While his wife was deployed from McConnell Air Force Base to Iraq, the husband was so busy looking after their three young daughters that he forgot it was Super Bowl Sunday.

Another married couple — both active-duty airmen at McConnell who have combined for seven deployments — exchange family duty lists so everything is covered when one is away.

Such is life for families at McConnell, which has one of the highest deployment rates among the nation's air bases because its KC-135 tankers provide the core aerial refueling support around the world.

As the wars in Afghanistan and Iraq continue, McConnell's deployments in recent years have increased. One returning airman recently completed his 11th deployment.

Ninety-five percent of the 2,950 active airmen at McConnell have been deployed at least once.

Put that with the fact that 60 percent of McConnell's active airmen are married. Add in the single parents and it's not surprising McConnell families have nearly 1,800 children 12 years and younger.

Stress points abound.

"The family members can be the forgotten ones," said Heather, wife of a McConnell airman in Iraq. "They're making sacrifices, not just the one deployed."
· · · · · · ·
**REQUIRED ACTION 1:**
Answer these questions from the article on McConnell Air Force Base deployments:
(a) What type of tanker aircraft is flown from McConnell?
(b) What percentage of the 2,950 active airmen at McConnell have been deployed at least once?
(c) About how many children 12 years and younger do McConnell families have?
**REQUIRED ACTION 2:**
Continue the article on deployments at McConnell Air Force Base from the point where it stops.

**RECORDED INFORMATION:**
· · · · · · ·
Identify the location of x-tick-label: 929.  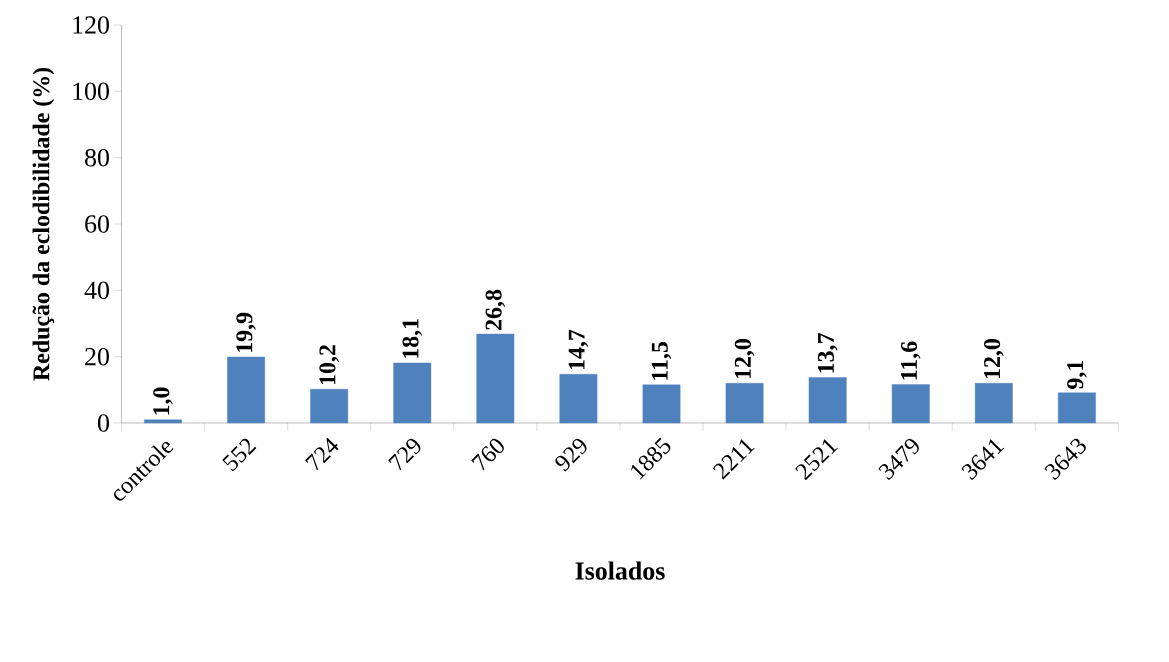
· · · · · · ·
**EXERCISE RESULT 1:**
(a) KC-135 tankers
(b) Ninety-five percent
(c) Nearly 1,800

**EXERCISE RESULT 2:**
Coping with stress

The Eagle recently talked to some McConnell families. For safety reasons, the last names of wives with deployed husbands were omitted.

It's telling that McConnell's Airman and Family Readiness Center offers a free class monthly to help guide divorcing parents with children.

Helping families cope with stress is a big part of the work at the center, which served nearly 4,000 airmen and their family members during a recent one-year stretch.

The center offers a myriad of resources in dealing with life issues to all of the base's airmen and their families. But a big part of the center's work includes services provided only to spouses and children of deployed airmen.

"We try to help them stay connected to their loved ones," said Tech. Sgt. Beth Roberts, who runs the center's deployment program.

Even to the point of offering "hero dolls" — or mommy and daddy dolls, as the children often call them. Roberts takes a full-length picture of the deployed airmen in uniform, which volunteers use to make into stuffed dolls for the children.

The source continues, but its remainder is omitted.